Second, the time to a clinically significant response to interferon-alfa is quite long, often in the range of 3 to 6 months. Thus, deeming this drug ineffective after less than 6 months of therapy probably indicates an inadequate trial.

Third, the toxicity profile of interferon-alfa is significant, with severe and often intolerable early side effects, such as fever, sweats and chills, malaise, and myelosuppression. Patients receiving this therapy also must contend with the nuisance of subcutaneous injections. Moreover, long-term toxicity after months of interferon-alfa therapy, such as extreme fatigue, major depression, severe neurologic compromise, and even psychosis, can be even more debilitating. Given the relatively mild toxicity of the currently available chemotherapeutic agents, such as liposomal doxorubicin (Doxil), liposomal daunorubicin (DaunoXome), and paclitaxel (Paxene, Taxol), as well as their swifter and greater efficacy, most patients find chemotherapy to be preferable.

Advantages of Systemic Chemotherapy

Although radiation therapy was a mainstay of the therapy of KS a number of years ago, it is now used less frequently, also because of the better tolerability of chemotherapy. Other advantages of systemic chemotherapy over radiation include the prevention of new lesions developing outside of the radiation port, improved treatment of visceral disease, more reliable resolution of tumor-induced edema, and fewer complications of mucosal therapy, such as radiation-induced mucositis and xerostomia.

Two additional drugs have recently been reported to have activity in KS in phase II trials. Vinorelbine (Navelbine), a newer vinca alkaloid, was found to be effective in 28 patients as second-line therapy, with a 44% objective response rate.[1] The most remarkable aspect of this trial is that this response rate was achieved in patients who had been heavily pretreated with chemotherapy, 97% of whom had received prior vincristine or vinblastine therapy. Since in vitro data suggest that prior therapy with vinca alkaloids may increase sensitivity to taxanes, vinorelbine may be a good choice in patients who have proved unresponsive to paclitaxel.

Docetaxel (Taxotere) is another compound that shows promise. It has recently been described as having an 80% response rate (including some complete remissions) in KS, with myelosuppression being the major toxicity.[2] It remains to be seen whether this taxane will have any advantages over paclitaxel.

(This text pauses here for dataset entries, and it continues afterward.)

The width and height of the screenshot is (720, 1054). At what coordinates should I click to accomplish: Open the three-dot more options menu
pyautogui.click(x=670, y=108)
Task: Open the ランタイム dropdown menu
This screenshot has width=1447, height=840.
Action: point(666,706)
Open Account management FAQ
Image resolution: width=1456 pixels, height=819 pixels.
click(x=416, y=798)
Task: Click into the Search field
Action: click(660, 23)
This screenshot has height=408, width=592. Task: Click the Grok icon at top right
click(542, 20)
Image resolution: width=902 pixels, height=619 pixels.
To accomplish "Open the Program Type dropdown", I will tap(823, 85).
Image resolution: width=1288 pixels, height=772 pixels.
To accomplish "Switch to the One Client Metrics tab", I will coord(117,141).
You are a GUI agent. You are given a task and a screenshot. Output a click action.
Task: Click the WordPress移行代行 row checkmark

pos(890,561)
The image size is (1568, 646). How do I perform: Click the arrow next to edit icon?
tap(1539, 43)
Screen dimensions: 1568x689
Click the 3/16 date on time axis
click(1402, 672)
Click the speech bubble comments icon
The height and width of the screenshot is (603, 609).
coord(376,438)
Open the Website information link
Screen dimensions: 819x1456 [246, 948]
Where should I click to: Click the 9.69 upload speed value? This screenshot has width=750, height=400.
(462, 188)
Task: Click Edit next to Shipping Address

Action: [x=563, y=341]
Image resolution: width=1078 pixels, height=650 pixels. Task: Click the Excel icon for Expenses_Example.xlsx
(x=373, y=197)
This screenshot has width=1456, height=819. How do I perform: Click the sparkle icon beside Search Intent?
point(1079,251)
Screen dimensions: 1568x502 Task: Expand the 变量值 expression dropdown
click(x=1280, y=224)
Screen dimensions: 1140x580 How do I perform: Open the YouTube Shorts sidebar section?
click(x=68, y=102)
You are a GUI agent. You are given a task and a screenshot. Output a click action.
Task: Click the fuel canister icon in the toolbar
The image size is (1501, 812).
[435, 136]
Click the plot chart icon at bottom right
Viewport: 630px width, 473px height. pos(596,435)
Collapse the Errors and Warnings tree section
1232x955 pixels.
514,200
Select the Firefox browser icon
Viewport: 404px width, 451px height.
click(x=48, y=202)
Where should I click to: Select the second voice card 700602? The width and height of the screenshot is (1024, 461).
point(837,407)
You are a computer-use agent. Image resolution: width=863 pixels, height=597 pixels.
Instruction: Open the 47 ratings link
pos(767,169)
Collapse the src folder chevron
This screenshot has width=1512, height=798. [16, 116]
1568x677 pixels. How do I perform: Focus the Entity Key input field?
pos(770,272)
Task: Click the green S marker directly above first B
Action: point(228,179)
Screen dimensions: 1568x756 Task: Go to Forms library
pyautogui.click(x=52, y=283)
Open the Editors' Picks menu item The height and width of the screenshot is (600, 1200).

Improvements in Therapies Still Needed

There are still improvements to be made. These therapies are often given chronically over months to years to avoid relapse or progression; any improvement in toxicity profile (such as decreased alopecia and fatigue) or ease of administration (such as an orally bioavailable or nonmyelosuppressive compound that would obviate the need for clinic visits for infusions or blood counts) would markedly improve patients’ quality of life.

Another drawback to this new generation of therapies is their cost. At my center, drug costs of the liposomal anthracyclines or paclitaxel can run in excess of $1,500, and, with administration and other related costs, a cycle of therapy can cost as much as $2,000 every 3 or 4 weeks. Clearly, the improved tolerability and probable better efficacy of these new therapies come with a substantial price tag, and this must be factored into any determination of their potential utility.


1. Errante D, Spina M, Nasti G, et al: Evidence of activity of vinorelbine in patients with previously treated epidemic Kaposi’s sarcoma (abstract). J AIDS 14(4):A36, 1997.

2. Boué F, Zaikas G, Lancar R, et al: Activity of Taxotere (docetaxel) as therapy for pretreated HIV-associated Kaposi’s sarcoma: An ANRS trial (abstract). Proc Am Soc Clin Oncol 17:47a, 1998.